The Royal Canadian Air Force CH-148 Cyclone helicopter, deployed with HMCS Fredericton as part of NATO's Operation Reassurance, went missing during training exercises off the coast of Greece on Wednesday evening.
“This decision was not taken lightly,” Baines said. “As I mentioned yesterday, the search was executed by multiple ships, including the Fredericton and Italian and Turkish allies. This was supported by helicopters and fixed-wing aircraft from Italy, Turkey, Greece and the United States, both during the day and at night.”
Baines said the units have “completely saturated” the area of the known crash location.
“So we are certain that if there were survivors, we would have found them within the past 48 hours,” he said.
The body of Sub-Lt. Abbigail Cowbrough, a marine systems engineering officer originally from Toronto, was recovered earlier. The other five people who were aboard the chopper are now “officially considered missing and presumed deceased,” Baines said.
They are Capt. Brenden Ian MacDonald, pilot, from New Glasgow, Sub-Lt. Matthew Pyke, naval warfare officer, from Truro, Capt. Kevin Hagen, pilot, from Nanaimo, B.C., Capt. Maxime Miron-Morin, air combat systems officer, from Trois-Rivières, Que., and Master Cpl. Matthew Cousins, airborne electronic sensor operator, from Guelph, Ont.
Baines said searchers have recovered more human remains but are not yet able to identify them, although every effort will be made to do so. He said that most likely will not occur until they are returned to Canada.
“Col. Hawthorne and I cannot begin to express the depth of our sadness that something like this has occurred to our shipmates. To the families, friends and loved ones of all six members who were on board the helicopter, we wish to express our deepest sympathies.”
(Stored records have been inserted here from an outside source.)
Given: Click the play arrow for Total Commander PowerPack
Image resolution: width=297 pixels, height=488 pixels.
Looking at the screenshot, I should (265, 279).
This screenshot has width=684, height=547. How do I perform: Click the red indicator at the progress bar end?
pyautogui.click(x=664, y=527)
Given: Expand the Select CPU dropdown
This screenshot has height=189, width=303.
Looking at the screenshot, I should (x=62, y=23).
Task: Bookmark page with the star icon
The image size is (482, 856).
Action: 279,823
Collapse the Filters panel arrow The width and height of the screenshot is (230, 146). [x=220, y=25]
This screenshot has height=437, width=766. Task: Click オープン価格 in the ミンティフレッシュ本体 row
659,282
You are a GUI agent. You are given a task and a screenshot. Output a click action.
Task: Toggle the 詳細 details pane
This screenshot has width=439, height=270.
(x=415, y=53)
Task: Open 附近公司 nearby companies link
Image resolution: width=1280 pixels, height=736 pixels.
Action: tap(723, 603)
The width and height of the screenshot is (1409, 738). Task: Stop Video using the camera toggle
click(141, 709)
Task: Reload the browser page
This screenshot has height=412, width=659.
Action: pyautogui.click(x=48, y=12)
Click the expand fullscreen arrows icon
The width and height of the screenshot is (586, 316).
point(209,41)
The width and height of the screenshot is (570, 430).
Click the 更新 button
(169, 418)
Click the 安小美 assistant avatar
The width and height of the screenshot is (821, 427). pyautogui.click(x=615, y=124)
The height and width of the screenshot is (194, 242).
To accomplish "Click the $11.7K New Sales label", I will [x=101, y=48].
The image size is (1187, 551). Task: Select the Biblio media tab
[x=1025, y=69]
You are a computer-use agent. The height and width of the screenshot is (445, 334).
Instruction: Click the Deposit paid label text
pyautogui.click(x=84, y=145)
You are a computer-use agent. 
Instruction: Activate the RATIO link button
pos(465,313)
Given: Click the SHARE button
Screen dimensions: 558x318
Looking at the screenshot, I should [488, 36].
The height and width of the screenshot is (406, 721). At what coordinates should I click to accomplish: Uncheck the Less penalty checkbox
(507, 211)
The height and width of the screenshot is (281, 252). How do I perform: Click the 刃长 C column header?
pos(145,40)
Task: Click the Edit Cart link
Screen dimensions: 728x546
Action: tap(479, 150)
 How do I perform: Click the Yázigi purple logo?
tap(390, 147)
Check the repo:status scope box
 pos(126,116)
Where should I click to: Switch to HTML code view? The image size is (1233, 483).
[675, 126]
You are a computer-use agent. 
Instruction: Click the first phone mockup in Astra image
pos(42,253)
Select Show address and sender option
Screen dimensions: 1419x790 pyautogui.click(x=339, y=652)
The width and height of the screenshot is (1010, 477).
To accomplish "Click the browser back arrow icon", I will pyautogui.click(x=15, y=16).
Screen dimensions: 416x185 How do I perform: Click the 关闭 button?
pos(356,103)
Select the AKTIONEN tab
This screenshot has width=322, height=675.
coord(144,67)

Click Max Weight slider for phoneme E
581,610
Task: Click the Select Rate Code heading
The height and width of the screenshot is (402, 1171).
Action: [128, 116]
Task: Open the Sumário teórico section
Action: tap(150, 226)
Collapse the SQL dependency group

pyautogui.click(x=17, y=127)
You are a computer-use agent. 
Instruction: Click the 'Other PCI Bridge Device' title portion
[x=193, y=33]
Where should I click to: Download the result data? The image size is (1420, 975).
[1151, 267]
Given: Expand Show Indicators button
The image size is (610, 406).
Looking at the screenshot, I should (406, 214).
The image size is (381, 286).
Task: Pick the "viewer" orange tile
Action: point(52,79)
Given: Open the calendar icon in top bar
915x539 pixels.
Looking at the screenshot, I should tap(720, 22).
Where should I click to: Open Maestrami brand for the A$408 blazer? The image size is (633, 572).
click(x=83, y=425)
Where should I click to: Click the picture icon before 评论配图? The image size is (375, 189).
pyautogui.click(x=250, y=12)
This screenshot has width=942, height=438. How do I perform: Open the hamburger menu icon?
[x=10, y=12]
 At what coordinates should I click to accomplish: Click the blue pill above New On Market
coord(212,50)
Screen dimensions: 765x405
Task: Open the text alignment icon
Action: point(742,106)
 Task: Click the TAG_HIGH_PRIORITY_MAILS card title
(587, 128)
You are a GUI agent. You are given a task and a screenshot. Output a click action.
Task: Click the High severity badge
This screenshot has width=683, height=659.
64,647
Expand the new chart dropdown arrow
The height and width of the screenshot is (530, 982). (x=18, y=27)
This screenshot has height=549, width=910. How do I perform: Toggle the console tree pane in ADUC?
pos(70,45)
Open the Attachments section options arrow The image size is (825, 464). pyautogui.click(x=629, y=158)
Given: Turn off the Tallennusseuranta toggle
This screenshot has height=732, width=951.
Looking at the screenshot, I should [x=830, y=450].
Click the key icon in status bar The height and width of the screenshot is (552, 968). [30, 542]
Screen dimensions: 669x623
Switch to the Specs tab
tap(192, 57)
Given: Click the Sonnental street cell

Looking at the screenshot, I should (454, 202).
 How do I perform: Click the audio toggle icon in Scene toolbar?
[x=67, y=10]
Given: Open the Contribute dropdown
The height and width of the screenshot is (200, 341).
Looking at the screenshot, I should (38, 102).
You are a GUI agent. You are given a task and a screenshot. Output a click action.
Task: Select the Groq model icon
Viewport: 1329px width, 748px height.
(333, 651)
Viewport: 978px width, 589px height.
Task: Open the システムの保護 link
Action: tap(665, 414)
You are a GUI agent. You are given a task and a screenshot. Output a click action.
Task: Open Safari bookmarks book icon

The cockpit voice recorder and data recorder were found early in the search, and Baines announced on Friday that crews have also recovered a side door and pieces of the fuselage.
Fredericton was proceeding to Italy while the search and recovery operation continued with the support of Italian and Turkish ships, which will stay on the scene for at least the next 48 hours.
“Before (Fredericton) departs the scene of the crash, the ship's company will hold a vigil to pay tribute to our fallen shipmates,” Baines said. “Upon arrival in Italy, the ship will transfer the remains to our team on the ground, who will facilitate their return to Canada via the Canadian military airlift.
“The remains of our fallen will be brought home next week. More details will be provided as soon as we've been able to make appropriate arrangements with the Italian authorities.”
Fredericton will remain dockside for several days in Italy while that happens before resuming its role with Operation Reassurance.
Hawthorne offered brief descriptions of the four members from 12 Wing who lost their lives.
“Capt. Brenden MacDonald was a proud father in a house full of boys and one of three siblings in the Canadian Armed Forces,” Hawthorne said. “Capt. Kevin Hagen's family described him as a truly loyal, compassionate and accepting, supportive brother to a brother and sister. Capt. Maxime Miron-Morin aspired to serve in the Canadian Armed Forces since he was a cadet as a teenager, achieving that goal when he became an air combat systems operator in the Royal Canadian Air Force. And Master Cpl. Matthew Cousins was an outstanding aviator who kept the officers of his crew in line and focused on the mission.”
He also lauded Cowbrough and Pyke as brothers and sisters in arms who were also friends.
“These proud military members died heroes and we will always remember them.”
An operational pause remains in effect for the CH-148 Cyclone helicopter fleet while the Royal Canadian Airforce's directorate of flight safety investigates the accident, Hawthorne said.
Baines said he did not yet know if there any witnesses to the accident, which happened within about 3.2 kilometres of HMCS Fredericton.
He said the military investigation team is en route to Italy where they will link up with Fredericton Saturday morning and start the process of determining what happened.
“Until the investigation team arrives and has an opportunity to both take possession of the cockpit voice recorder, the flight data recorder, get those brought back to Canada for analysis and they do all the interviews with the folks on the ship, they will not have any idea at this point as to what's occurred.”
Defence Minister Harjit Sajjan issued a statement saying the loss of all six aboard the helicopter is devastating for the entire community at the Department of National Defence, Canadian Armed Forces, and the country.
“This is not the outcome that the Department of National Defence, CAF, and I had hoped for,” the statement said.
“We grieve with their families, friends and loved ones during this time of their profound loss. Communities, from British Columbia to Newfoundland and Labrador, will be mourning their sons and daughter, their brothers and sister, their husbands and parents. We will be there for families, the friends and loved ones during this difficult time and will provide all the support needed to the families impacted by this tragedy.”